HTTPS should be configured using modern best practices, including ciphers that support forward secrecy, and HTTP Strict Transport Security.

Prefer JSON

Prefer JSON as the default for your APIs. It reduces complexity for both the API provider and consumer.

General JSON guidelines:

  • Use a schema, preferably JSON Schema. This will also mean you know they keys in advance (i.e. they are not dynamic, derviced from data) and that you're consistent in your case
  • Responses should be a JSON object, not an array. Using an array to return results limits the ability to include metadata about results.
  • Keep JSON minified in all responses. Extra whitespace adds needless response size to requests, and many clients for human consumption will automatically "prettify" JSON output.

use ISO 8601 for dates

Use ISO 8601, in UTC.

For dates use the format YYYY-MM-DD e.g. 2013-02-27. For datetimes, use the form YYYY-MM-DDTHH:MM:SSZ e.g. 2013-02-27T10:00:00Z.

Use UTF-8

Just use UTF-8.

An API should tell clients to expect UTF-8 by including a charset notation in the Content-Type header for responses, e.g.:

Content-Type: application/json; charset#utf-8

CORS

For clients to be able to use an API from inside web browsers, the API must enable CORS.

For the simplest and most common use case, where the entire API should be accessible from inside the browser, enabling CORS is as simple as including this HTTP header in all responses:

Access-Control-Allow-Origin: *

It's supported by every modern browser, and will Just Work in many JavaScript clients, like jQuery.

For more advanced configuration, see the W3C spec or Mozilla's guide.

Avoid JSONP

JSONP is not secure or performant.

REST

HTTP requests are stateless and requests should be independent; they may occur in any order, so do not attempt to retain transient state information between requests. Each request should be an atomic operation: a finite state machine where a request transitions a resource from one non-transient state to another.

Avoid designing interfaces that mirrors the internal structure of the data. Instead expose business entities and the operations that an application can perform on these entities.

Avoid “chatty” APIs (a large number of small resources), but balance this against the overhead of fetching excessive data that might not be frequently required.

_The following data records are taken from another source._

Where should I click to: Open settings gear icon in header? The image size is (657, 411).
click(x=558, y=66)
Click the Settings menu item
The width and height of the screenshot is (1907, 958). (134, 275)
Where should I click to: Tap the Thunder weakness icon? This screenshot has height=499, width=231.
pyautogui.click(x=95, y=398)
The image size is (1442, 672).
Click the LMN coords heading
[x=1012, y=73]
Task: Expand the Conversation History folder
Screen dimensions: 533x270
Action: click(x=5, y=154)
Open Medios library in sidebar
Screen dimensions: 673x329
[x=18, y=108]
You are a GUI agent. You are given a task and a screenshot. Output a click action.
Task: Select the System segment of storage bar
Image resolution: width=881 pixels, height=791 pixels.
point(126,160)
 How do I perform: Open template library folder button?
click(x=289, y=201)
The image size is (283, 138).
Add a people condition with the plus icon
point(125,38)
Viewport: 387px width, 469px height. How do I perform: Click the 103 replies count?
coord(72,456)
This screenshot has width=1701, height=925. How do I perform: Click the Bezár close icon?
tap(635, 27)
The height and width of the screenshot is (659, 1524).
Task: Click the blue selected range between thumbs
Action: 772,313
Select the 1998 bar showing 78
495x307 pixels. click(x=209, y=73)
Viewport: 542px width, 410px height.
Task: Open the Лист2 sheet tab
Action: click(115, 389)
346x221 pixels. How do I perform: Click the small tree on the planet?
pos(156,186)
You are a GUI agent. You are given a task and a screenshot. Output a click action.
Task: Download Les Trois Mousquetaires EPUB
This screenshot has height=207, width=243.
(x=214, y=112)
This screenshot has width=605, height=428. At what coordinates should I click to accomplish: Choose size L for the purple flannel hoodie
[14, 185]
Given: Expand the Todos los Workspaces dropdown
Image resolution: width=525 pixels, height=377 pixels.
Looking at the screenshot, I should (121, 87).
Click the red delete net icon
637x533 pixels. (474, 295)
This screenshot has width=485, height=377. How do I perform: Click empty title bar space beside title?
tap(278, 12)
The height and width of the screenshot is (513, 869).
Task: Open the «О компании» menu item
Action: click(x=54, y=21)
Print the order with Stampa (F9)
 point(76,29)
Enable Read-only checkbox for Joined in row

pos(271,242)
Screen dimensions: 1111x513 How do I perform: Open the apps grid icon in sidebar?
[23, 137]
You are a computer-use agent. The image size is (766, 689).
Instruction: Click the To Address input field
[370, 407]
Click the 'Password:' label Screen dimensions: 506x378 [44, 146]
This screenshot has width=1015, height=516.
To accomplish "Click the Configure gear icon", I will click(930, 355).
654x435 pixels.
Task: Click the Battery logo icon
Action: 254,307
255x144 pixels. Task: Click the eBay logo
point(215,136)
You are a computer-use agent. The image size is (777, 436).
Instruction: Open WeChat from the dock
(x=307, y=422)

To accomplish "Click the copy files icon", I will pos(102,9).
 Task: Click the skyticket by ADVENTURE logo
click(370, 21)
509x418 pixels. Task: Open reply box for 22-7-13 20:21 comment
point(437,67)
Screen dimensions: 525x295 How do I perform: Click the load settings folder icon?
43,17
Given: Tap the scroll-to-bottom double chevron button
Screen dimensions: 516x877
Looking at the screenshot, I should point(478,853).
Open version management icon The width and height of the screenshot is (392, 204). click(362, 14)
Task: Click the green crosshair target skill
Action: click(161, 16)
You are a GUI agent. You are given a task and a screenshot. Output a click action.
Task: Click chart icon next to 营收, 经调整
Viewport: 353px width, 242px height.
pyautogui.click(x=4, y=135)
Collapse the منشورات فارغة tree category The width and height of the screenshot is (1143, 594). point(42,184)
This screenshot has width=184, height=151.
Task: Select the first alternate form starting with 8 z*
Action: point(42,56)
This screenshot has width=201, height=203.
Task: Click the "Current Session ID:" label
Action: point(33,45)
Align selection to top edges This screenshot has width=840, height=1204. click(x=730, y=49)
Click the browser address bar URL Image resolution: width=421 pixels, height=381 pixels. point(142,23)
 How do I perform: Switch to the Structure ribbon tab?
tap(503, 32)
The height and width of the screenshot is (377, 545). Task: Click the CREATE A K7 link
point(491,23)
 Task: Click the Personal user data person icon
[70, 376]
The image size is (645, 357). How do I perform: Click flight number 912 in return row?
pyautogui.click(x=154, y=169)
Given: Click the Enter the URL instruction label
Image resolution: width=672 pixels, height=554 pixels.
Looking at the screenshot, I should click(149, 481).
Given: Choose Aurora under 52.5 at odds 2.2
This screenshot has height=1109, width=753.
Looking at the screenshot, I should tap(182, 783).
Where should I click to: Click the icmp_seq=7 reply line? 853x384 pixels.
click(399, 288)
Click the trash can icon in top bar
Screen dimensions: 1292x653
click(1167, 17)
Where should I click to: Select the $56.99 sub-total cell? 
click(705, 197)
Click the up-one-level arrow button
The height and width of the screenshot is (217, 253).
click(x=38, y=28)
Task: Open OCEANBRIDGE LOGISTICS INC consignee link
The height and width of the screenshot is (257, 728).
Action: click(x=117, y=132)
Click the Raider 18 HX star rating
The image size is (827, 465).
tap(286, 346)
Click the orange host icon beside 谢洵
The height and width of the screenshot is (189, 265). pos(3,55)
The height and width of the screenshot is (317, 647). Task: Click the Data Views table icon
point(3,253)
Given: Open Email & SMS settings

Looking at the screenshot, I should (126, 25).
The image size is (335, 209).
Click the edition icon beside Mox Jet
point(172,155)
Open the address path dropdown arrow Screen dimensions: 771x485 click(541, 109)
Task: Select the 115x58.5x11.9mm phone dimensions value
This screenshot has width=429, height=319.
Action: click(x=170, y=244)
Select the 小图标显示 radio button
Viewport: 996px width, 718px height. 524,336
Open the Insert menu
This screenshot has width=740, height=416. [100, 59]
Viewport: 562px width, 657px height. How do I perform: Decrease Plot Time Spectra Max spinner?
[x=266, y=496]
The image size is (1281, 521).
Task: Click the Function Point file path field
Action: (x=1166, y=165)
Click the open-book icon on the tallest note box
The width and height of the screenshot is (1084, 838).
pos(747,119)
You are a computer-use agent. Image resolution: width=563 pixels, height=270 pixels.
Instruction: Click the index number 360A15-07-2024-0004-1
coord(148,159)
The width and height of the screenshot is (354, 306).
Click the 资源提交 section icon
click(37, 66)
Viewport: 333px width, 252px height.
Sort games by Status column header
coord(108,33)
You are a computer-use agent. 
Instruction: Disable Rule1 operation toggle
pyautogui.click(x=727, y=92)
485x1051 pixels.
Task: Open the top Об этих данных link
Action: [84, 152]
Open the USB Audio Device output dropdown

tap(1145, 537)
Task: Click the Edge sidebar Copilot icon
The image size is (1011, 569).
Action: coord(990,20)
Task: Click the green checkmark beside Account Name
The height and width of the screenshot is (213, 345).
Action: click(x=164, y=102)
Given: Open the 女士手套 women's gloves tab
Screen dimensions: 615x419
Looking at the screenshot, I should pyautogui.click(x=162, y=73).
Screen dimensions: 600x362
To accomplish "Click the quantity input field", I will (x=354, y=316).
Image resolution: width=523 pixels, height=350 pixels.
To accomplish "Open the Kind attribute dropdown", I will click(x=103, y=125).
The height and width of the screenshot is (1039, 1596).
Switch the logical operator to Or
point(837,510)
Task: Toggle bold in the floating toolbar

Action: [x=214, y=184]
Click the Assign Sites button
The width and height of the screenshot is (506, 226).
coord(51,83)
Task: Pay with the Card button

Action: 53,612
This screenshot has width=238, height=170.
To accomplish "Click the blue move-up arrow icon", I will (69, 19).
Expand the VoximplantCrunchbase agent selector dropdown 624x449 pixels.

Avoid requiring resource URIs more complex than collection/item/collection

API Endpoints

An API endpoint should be an easy-to-read, self-explanatory URL that represents a single resource. Do not shoehorn multiple resources or operations into a single endpoint.

Operations must use the proper HTTP methods (verbs) and Idempotency must be respected:

Method Description Idempotent?
GET Return the resource Yes
POST Create a new resource based on the data provided in the body, or submit a command No
PUT Replace a resource (i.e. updates it) or create a named resource, based on the data provided in the body Yes
DELETE Delete a resource Yes
HEAD Return metadata of a resource for a GET response Yes
PATCH Apply a partial update to a resource No

POST

POST operations must support the Location response header to specify the location of any created resource that was not explicitly named, via the Location header.

Example: the service below allows creation of hosted servers, which will be named by the service:

POST http://api.contoso.com/account1/servers

Example response (201) with Location header:

201 Created
Location: http://api.contoso.com/account1/servers/server321

Extra information can be passed to an endpoint either via a query string (e.g. ?year#2014) or in an HTTP header (e.g. X-Api-Key: my-key)

PUT

When an application sends an HTTP PUT request to update a resource, it specifies the URI of the resource and provides the data to be modified in the body of the request message. It specficies the Content-Type in the header.

If the modification is successful, it should ideally respond with an HTTP 204 status code, indicating that the process has been successfully handled, but that the response body contains no further information. The Location header in the response contains the URI of the newly updated resource:

...
Location: http://adventure-works.com/orders/1
...
Date: Fri, 22 Aug 2014 09:18:37 GMT

Other best practice

  • The request can include an Accept header which specifies the preferred format that the client would like to receive and the web service should attempt to honor this format if at all possible
  • a GET request to the root endpoint should return all the endpoint categories that the API supports
  • use null for blank values instead of omitting it
  • lists of resources can return summary responses (a subset of all attributes for the resource, omitting attributes that may be expensive to return)
  • use parameters for filtering or pagination

Communication

  • the best way to understand and address the weaknesses in an API's design and implementation is to use it in a production system. Whenever feasible, design an API in parallel with an accompanying integration of that API.
  • have an clear way for clients to report issues and ask questions about the API. In addition, publish an email address for direct, non-public inquiries.
  • have a simple way for clients to follow changes to the API, e.g. a mailing list, or a dedicated developer blog with an RSS feed.

Error handling

Client errors

There are three possible types of client errors on API calls that receive request bodies:

Sending invalid JSON should result in a 400 Bad Request response.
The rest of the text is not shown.